• _WHAT IS REQUIRED_
Please write out, word for word, the part of the racial wealth gap article below that lies between "A long and painful" and "households and communities.", inclusive.

• _SELECTION_
※
Biden Announces Spending to Reduce Racial Wealth Gap

Biden Announces Plans to Reduce Racial Wealth Gap

On the 100th anniversary of the massacre of Black citizens by a
racist mob in Tulsa, Oklahoma, the Biden administration released
details on new programs intended to reduce the long-standing racial
wealth gap in America.

The White House plan focuses on building wealth for Black
families by boosting minority-owned small businesses and expanding
access to homeownership. One initiative aims to increase federal
contracts with minority-owned small businesses by 50%, which the
administration says would translate into an extra $100 billion in
revenues for those businesses over five years. A second initiative
seeks to reduce racial discrimination in the housing market, with
Housing Secretary Marcia Fudge leading a task force examining
zoning laws and lending practices.

In addition to the initiatives announced Tuesday, the White
House said it will reverse rules made by the Trump administration
that weakened protections for minorities provided by the Fair
Housing Act.

Targeted spending in infrastructure plan: The White House
also highlighted ways that Biden’s infrastructure proposal, the
$2.3 trillion American Jobs Plan, would benefit minority racial
groups. Administration officials said that a $10 billion community
revitalization fund included in the proposal would target
historically underserved areas such as Greenwood, the neighborhood
in Tulsa destroyed a century ago. The proposal also includes $31
billion for investment in minority-owned businesses, while
historically black colleges and universities would share $46
billion in new funding with other schools that serve minority
populations.

A long and painful history: In a
statement
, the White House drew a straight line
from the infamous racial violence in Tulsa a century ago to the
current low levels of wealth in Black households and communities.
“Because disparities in wealth compound like an interest rate, the
disinvestment in Black families in Tulsa and across the country
throughout our history is still felt sharply today,” the document
says. “The median Black American family has thirteen cents for
every one dollar in wealth held by White families.”
※
• _SUPPLIED ENTRIES_
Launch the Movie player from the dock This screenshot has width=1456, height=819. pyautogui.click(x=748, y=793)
※
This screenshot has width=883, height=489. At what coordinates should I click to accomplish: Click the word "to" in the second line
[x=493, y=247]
※
• _TASK RESPONSE_
A long and painful history: In a
statement
, the White House drew a straight line
from the infamous racial violence in Tulsa a century ago to the
current low levels of wealth in Black households and communities.